Nous n’avons guère trouvé de façon certaine de moines qui ont réalisé des cloches durant le XIIIe siècle. Il semble donc que ce métier passe assez rapidement du domaine purement religieux au domaine laïc. Un des fondeurs peut néanmoins sans doute être identifié à un religieux. Il s’agit de l’auteur de la cloche disparue de Moissac (82) qui se nomme Gofridus que l’on peut traduire par Geoffroy. Au vu de son nom écrit en latin et non traduit d’une quelconque façon ainsi que par l’implantation de la cloche dans le monastère même, nous pouvons penser que ce fondeur était un religieux. Si cette hypothèse est juste, on pourrait donc émettre l’idée que les fondeurs ont été des laïcs pour réaliser les cloches « séculières », voire laïques 668 alors que les cloches monastiques restent encore des pièces réalisées par des religieux. Nous sommes donc à la période charnière entre des fondeurs religieux, sans doute les tenants d’une conception de cloches d’appel simple sans fonction musicale particulière, et les fondeurs laïcs, tenants d’une conception plus musicale de la cloche du fait du grand nombre d’instrument de musique résonnant dans la ville.

Un problème important est celui de la transmission du savoir des moines vers un savoir détenu par des laïcs. Il est probable que les frères convers très nombreux dans les monastères au Moyen Age et dont certains étaient probablement attachés au service des moines fondeurs ont été le lien qui a permis cette diffusion à l’extérieur du monde monastique.

Un dernier fondeur peut être signalé car il nous informe de la dénomination de cette profession.

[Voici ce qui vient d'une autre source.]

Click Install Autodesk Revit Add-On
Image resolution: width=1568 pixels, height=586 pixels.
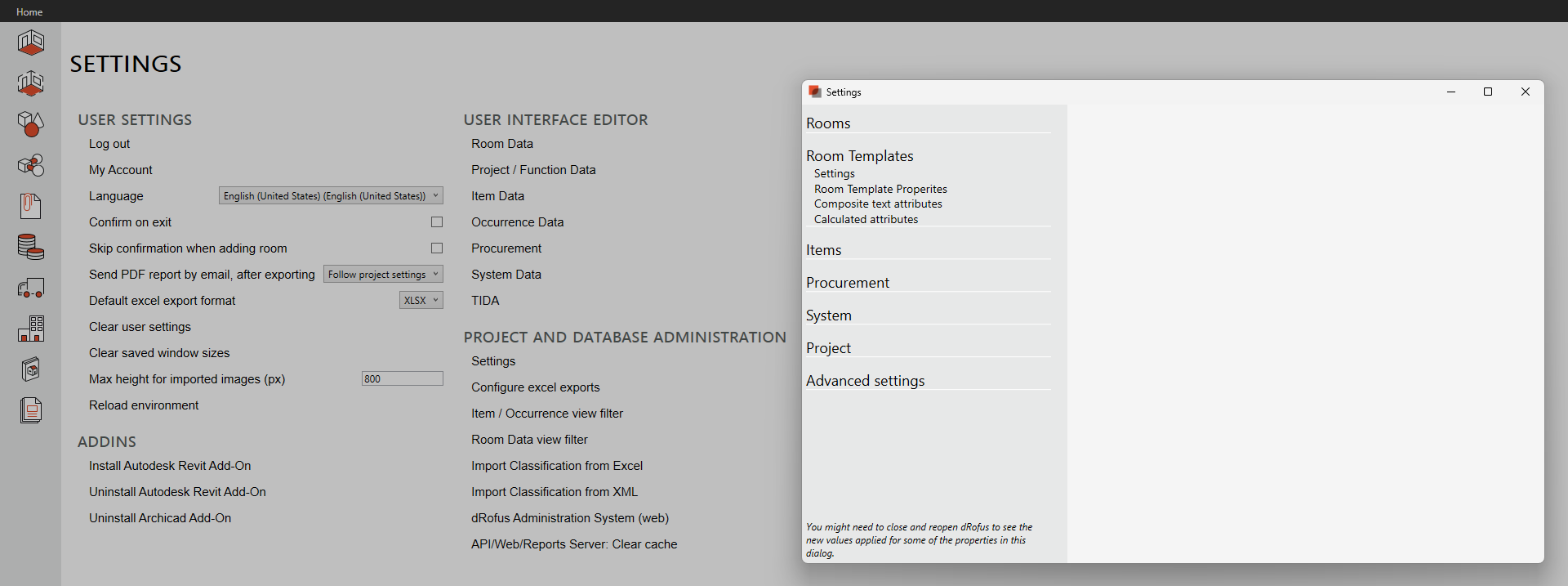click(170, 466)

En effet, un certain Gilbert le Saintier a officié autour de 1228 en Normandie. On voit donc que le terme de saintier est établi dès le début du XIIIe siècle et permet de définir les personnes se livrant à cette activité. De plus, la mention de sa fonction en lieu et place de son nom nous indique bien que ce fondeur exerçait une profession, c’est-à-dire une activité dans un cadre laïc et qu’il ne s’agit pas d’un religieux effectuant la fonte de cloches. Le terme de saintier est donc attesté dès le XIIIe siècle et la place qui lui est donnée dans l’onomastique du personnage nous permet de penser que ce statut de fondeur de cloches autorisait les fondeurs à prétendre à un niveau social élevé.

Parmi les fondeurs que nous rencontrons pour le XVe siècle, il n’y a plus aucune trace de fondeurs d’origine ecclésiastique et tous semblent effectivement être des laïcs. La laïcisation de la profession est donc déjà une réalité et il est évident que même les abbayes et les ordres abbatiaux ont renoncé à faire fabriquer leurs cloches par des moines itinérants. Ainsi, à St Martin du Canigou (commune de Casteil, 66) en 1483, l’abbaye fait appel à un fondeur laïc qui n’hésite pas à signer sa cloche au moyen d’un sceau représentant une cloche en fort relief sans aucune inscription d’accompagnement 669 .

Nous n’avons que fort peu de renseignements concernant le niveau social des fondeurs. Nous pouvons simplement signaler le compte de l’église St Sulpice de Fougères et mentionné en 2.2.2.2.3. Il semble en effet à la lecture de ce texte que les fondeurs étaient relativement bien payés puisque le salaire total représente huit livres, soit le deuxième poste en importance après l’achat du métal. Ils devaient donc disposer d’un niveau social assez bon.

Notes
667.

Cette identification est rendue d’autant plus difficile que ces fondeurs sont peu nombreux pour l’ensemble du territoire.

668.

Réalisées pour les églises paroissiales et les villes.

669.

Ce fondeur ne peut donc être identifié.